Organizing a back to school donation drive is simple to initiate and implement, but quite challenging to execute effectively. Fundamentally, anyone has the ability to put together a collection of loose-leaf paper, pens and erasers. What distinguishes a successful drive from one that will be quickly forgotten, is if the supplies truly all function collectively as a system, a complete kit that eliminates any gaps and subtly signals a student out as different from the rest of their peers on their first day.
The average family now spends close to $597 per student on back to school supplies (Deloitte, 2023 Back-to-School Survey). For a family where they just can’t absorb that cost, an ill-conceived donation bag that’s missing at least half the needed supplies doesn’t leave any less for them to try and scrounge up, it’s just which items they’re going to still have to source. That’s the minimum benchmark you’re planning against.
1. Backpacks: The Item That Holds Everything Else Together
A backpack isn’t like any other bag. It’s the centralized system that ensures every other donation item is actually useful. Loose supplies often get lost, but if they’re placed in a backpack, the problem is solved.
When you’re managing a donation drive for potentially hundreds of students, the bags must be built to last. Double zippered compartments, padded shoulder straps, reinforced base, are all non-negotiable features. Especially padded straps, a badly fitting backpack may cause mild back pain in adults, but for young students that pain can be terribly real and they’ll just ditch the backpack if they associate it with discomfort. For procurement managers who need to make sure their money goes far, Bags in Bulk Canada breaks down what your options are and the relative costs of each.
When you’re procuring at scale, size your bags by grade band. Kindergartners are tiny, they don’t need a full-size backpack. High school students probably need to be able to fit a laptop in with everything else.
2. Core Writing Instruments and the Right Mix of Them
Most pencil boxes come with No. 2 pencils. Some also have a bit more variety, but most are basically pencils. A few also-slightly-different pencil options would be what’s actually required for various writing tasks across K-12.
The functional standard no.2 pencils for the littlest kids and standardized test-takers and blue or black pens for older students who need to write in ink. A four-pack of highlighters. That covers note-taking, test-taking, and assignment annotation and never has you doubling up (as in on both pencil and pen week after week).
3. Grade-Differentiated Supplies
A blanket donation approach is not effective.
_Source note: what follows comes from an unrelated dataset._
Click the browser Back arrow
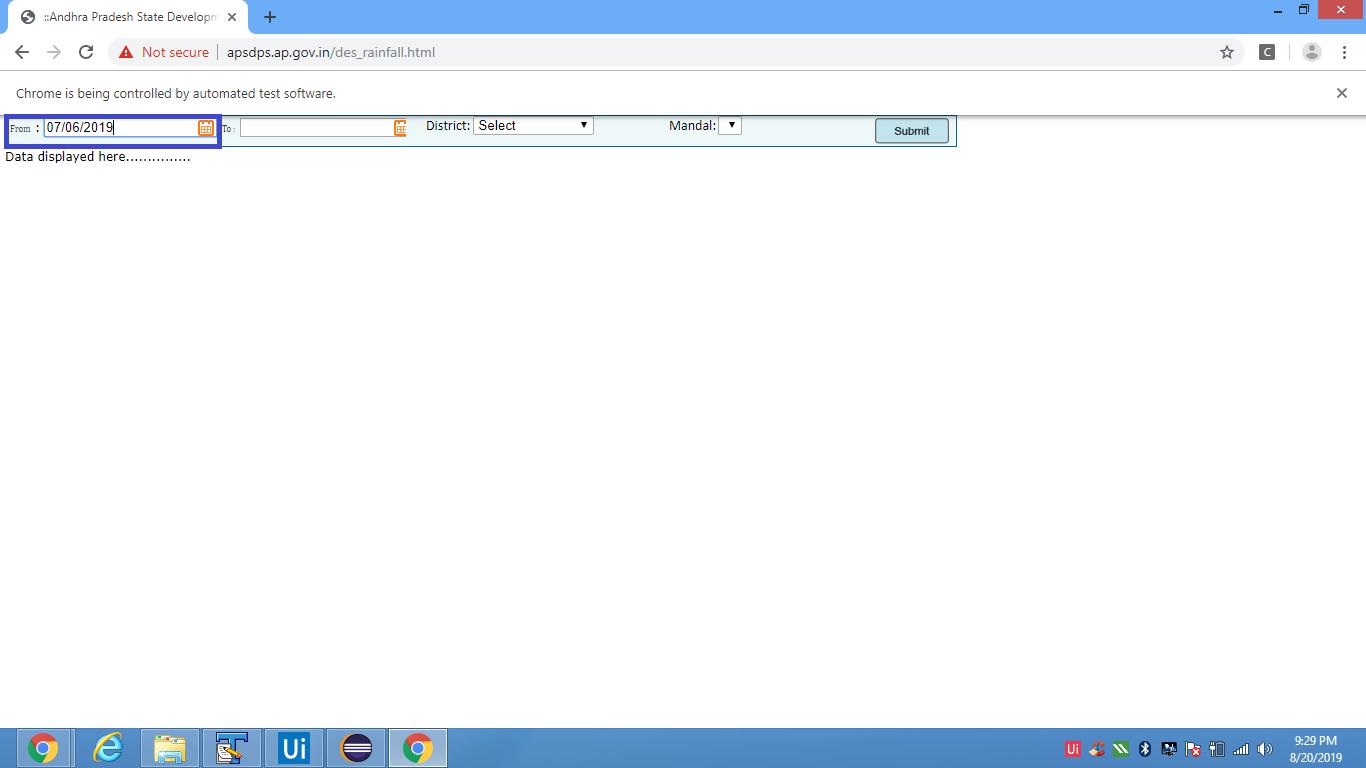The image size is (1366, 768). (22, 52)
A one-size-fits-all list leaves money on the table for those in need and creates waste elsewhere, as the supplies offered may not be suited to the real demand.
While building a donation list promoted to parents and community organizations, determine what types of supplies are age-specific needs versus what’s a fair bet for any grade level.
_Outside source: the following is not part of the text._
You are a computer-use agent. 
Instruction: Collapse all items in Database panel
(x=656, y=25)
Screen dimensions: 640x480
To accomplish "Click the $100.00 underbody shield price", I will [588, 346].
4. Organizational Tools That Keep Students Functional
While not glamorous, three-ring binders and pocket folders were the items that taught students how to manage their papers. We take them for granted because we grew up with the systems they create and enforce. But in order to do their job, they must be brand new. These portfolios provide an equity between students who can afford not to recycle single-subject notebooks and those who can’t.
Beyond binders and folders, a simple planner or agenda book quietly becomes one of the most powerful tools in a student’s kit. Deadlines, homework assignments, and test dates don’t become manageable by accident – they become manageable because a student has somewhere to write them down. For younger students, this habit is still forming; for older ones, the volume of work across multiple subjects makes it non-negotiable. A planner is also one of the last items donors think to include, precisely because adults have migrated to digital calendars and forgotten that most classrooms still run on paper-based accountability.
5. The Supplemental Items Families Rarely Budget For
Hygiene supplies have become a classroom standard so quietly that at this point, hand sanitizer and a small pack of tissues belong in every kit, no explanation needed, and teachers will voice that immediately. A reusable water bottle may sound inconsequential, but the reason you must include it is that many families wouldn’t prioritize buying one, no matter how badly a child needs it.
None of these items are part of the fun or excitement of the drive. They’re not what people post emotive pictures of on social media when excited about the drive. However, they are all things that, when missing, add up to the experience of being unmoored and under-resourced. And all of those anxiety-provoking moments are precisely what a well-run drive should be seeking to eradicate.
A drive works when what it is you aim to collect is not a group of items, but instead, a kit. Every single item must pass one litmus test: will this get a child through the door that first day, ready and able to participate, with no visible giveaway that they’re not exactly like every other kid in the class? If the answer is yes, then pack it up.